MATERIAL TO PROCESS:
────

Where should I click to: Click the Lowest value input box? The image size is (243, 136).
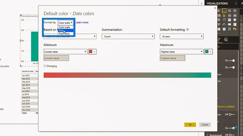click(x=56, y=58)
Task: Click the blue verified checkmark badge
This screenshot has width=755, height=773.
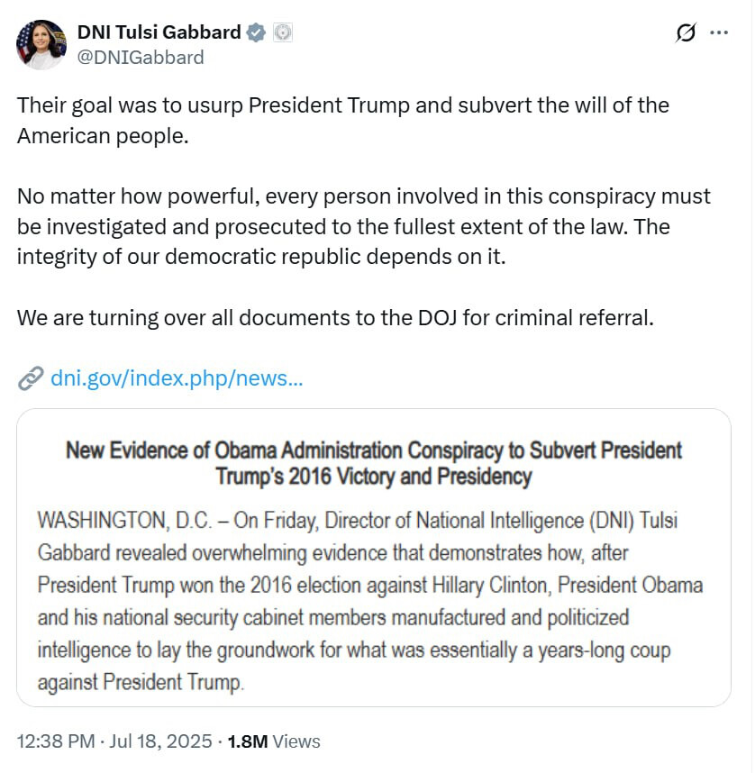Action: (256, 33)
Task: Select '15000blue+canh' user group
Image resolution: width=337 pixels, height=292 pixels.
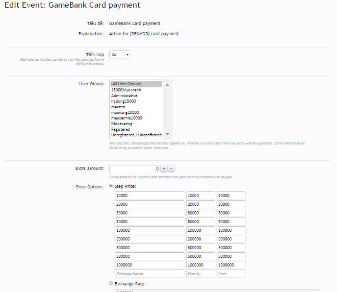Action: [136, 90]
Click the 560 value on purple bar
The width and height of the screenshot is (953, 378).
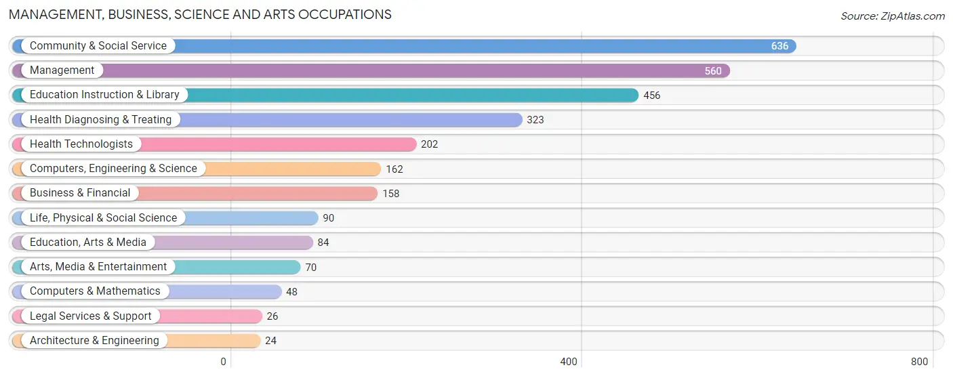click(x=713, y=70)
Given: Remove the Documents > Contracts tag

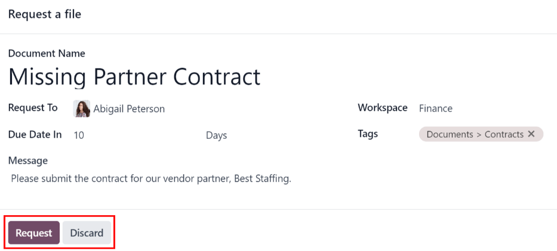Looking at the screenshot, I should click(531, 134).
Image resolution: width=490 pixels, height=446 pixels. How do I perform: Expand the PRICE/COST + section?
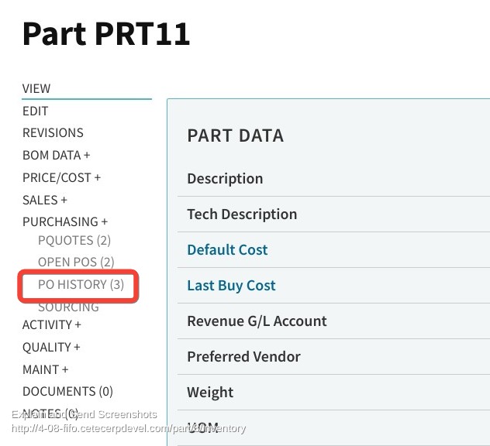(61, 177)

────

BRIEF: Starting with the line that contains "Click the 560 value on purple bar", repeat each line exactly until the listing ends, including the last one. Leave pictures out.

WRITTEN ANSWER:
Click the 560 value on purple bar
The width and height of the screenshot is (953, 378).
click(x=713, y=70)
Given: Remove the Documents > Contracts tag

Looking at the screenshot, I should click(531, 134).
Image resolution: width=490 pixels, height=446 pixels. How do I perform: Expand the PRICE/COST + section?
(61, 177)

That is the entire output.